L’autocritique du Fédiverse ensuite : l’un des attraits de Mastodon est, justement, le climat pacifié que sa forme et sa nature nous promettent. C’est même l’un des arguments les plus souvent utilisés pour inviter les copains à nous y rejoindre. Mais pouvons-nous vraiment mettre cette qualité en avant si la moindre différence d’opinion (aussi peu tranchée soit-elle) expose ses utilisateurs aux mêmes insultes que dans la cour d’en face ? Si les gens comme moi – en surpoids, tatoués, amateurs de single malt, résolument progressistes, qui préfèrent la pensée à la politique, et au dogme le débat, qui n’aiment pas trop les partis et leurs lignes, qui se méfient du militantisme partisan et aspirent plutôt au doute et à l’entendement personnel – n’osent plus y dévoiler leur incertitude quant à un sujet précis, de peur de devoir se coltiner de nouveau la chienlit des réseaux propriétaires, le Fédiverse risque rapidement de devenir un peu fédichiant, non ? Il est évidemment hors de question pour moi de “signaler” des gens juste parce qu’ils m’ont insulté (ces connards !), et les bloquer me suffit amplement ; mais ce petit arrière-goût de ce qui m’a fait quitter Twitter est tout de même un peu triste…

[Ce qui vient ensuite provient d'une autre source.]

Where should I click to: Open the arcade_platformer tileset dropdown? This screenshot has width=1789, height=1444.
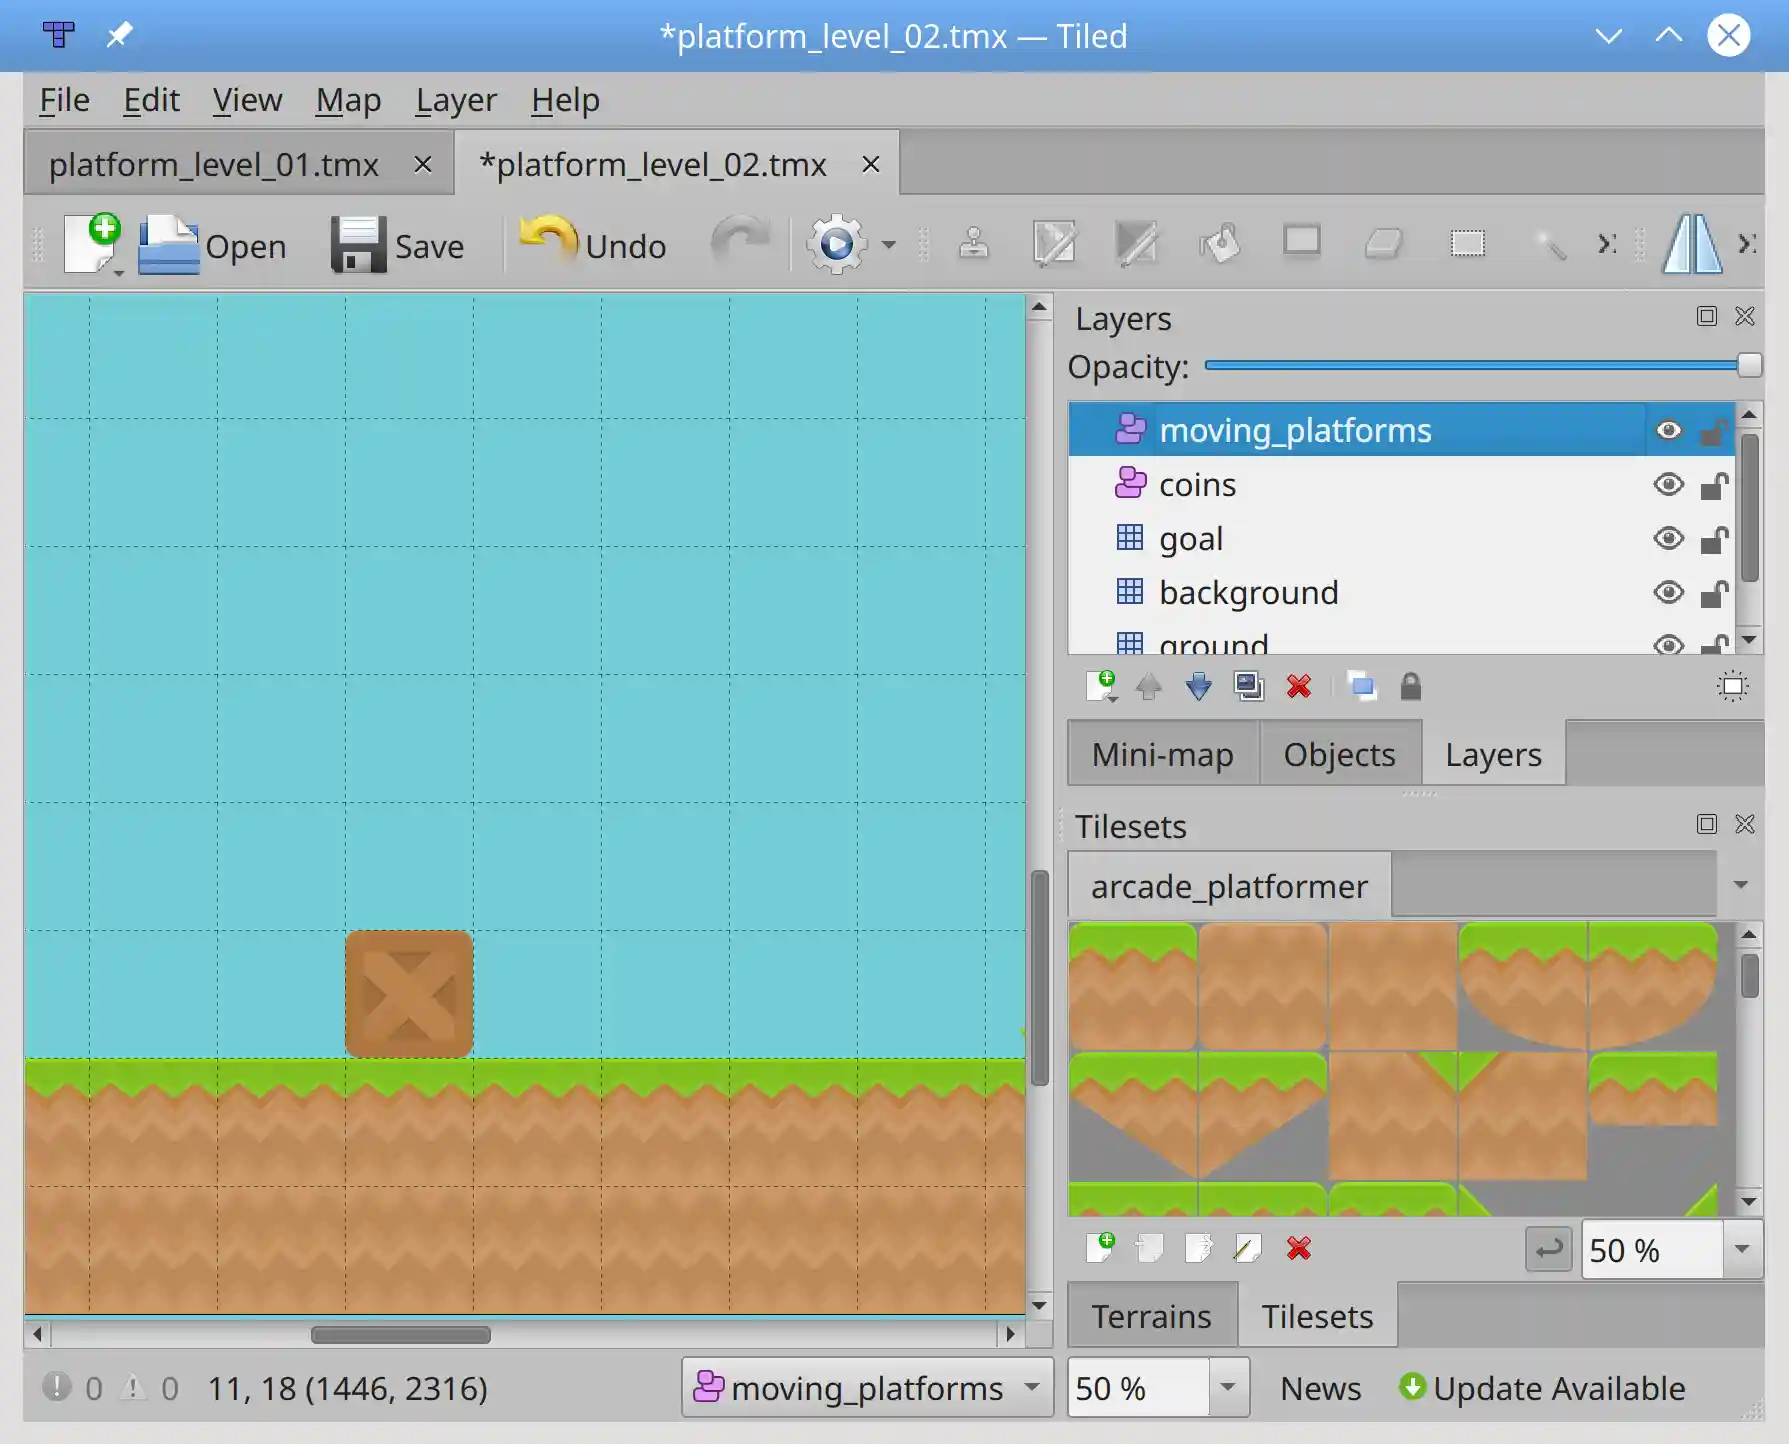(x=1740, y=884)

Peut-être qu’un réseau social, même décentralisé, ne doit pas être considéré comme un terrain de débat serein. Peut-être est-ce une illusion, une utopie, que de croire qu’un réseau social pacifié, ouvert aux confrontations d’idées courtoises, soit possible, parce qu’il y aura toujours des putains de trolls, même au paradis (et c’est une vraie question, hein, les amis) ?

Enfin, peut-être est-ce aussi la démonstration des limites du micro-blogging, qui ne laisse pas assez de place pour exprimer clairement sa pensée et qui la soumet, même sur un réseau décentralisé et sans algorithme, au jugement de parfaits inconnus, ignorant le contexte.
C’est en tout cas l’une des raisons qui me poussent à me tourner vers ce blog, où je peux m’étaler comme un sagouin onaniste sans trop craindre les lazzis et les quolibets des inconnus, et en me foutant de savoir si ça fait des likes (sans pour autant abandonner Mastodon, où j’ai fait, en six mois, mille fois plus de belles rencontres et de découvertes qu’en quinze ans sur FB)…

Mais une chose est sûre : à part dans les romans de Tolkien et Pratchett, les trolls, ça me gonfle. J’en appelle donc aux codeurs de la permaculture décentralisée : sauriez-vous coder un désherbant bio ?

*Grâces soient rendues à Ploum qui m’a soufflé ce titre bien plus cool que celui auquel j’avais d’abord songé. Bien qu’il ait eu l’élégance de le livrer en licence Creative Commons CC0, n’empêche, grâces lui soient rendues : c’est, de loin, la meilleure partie de ce billet.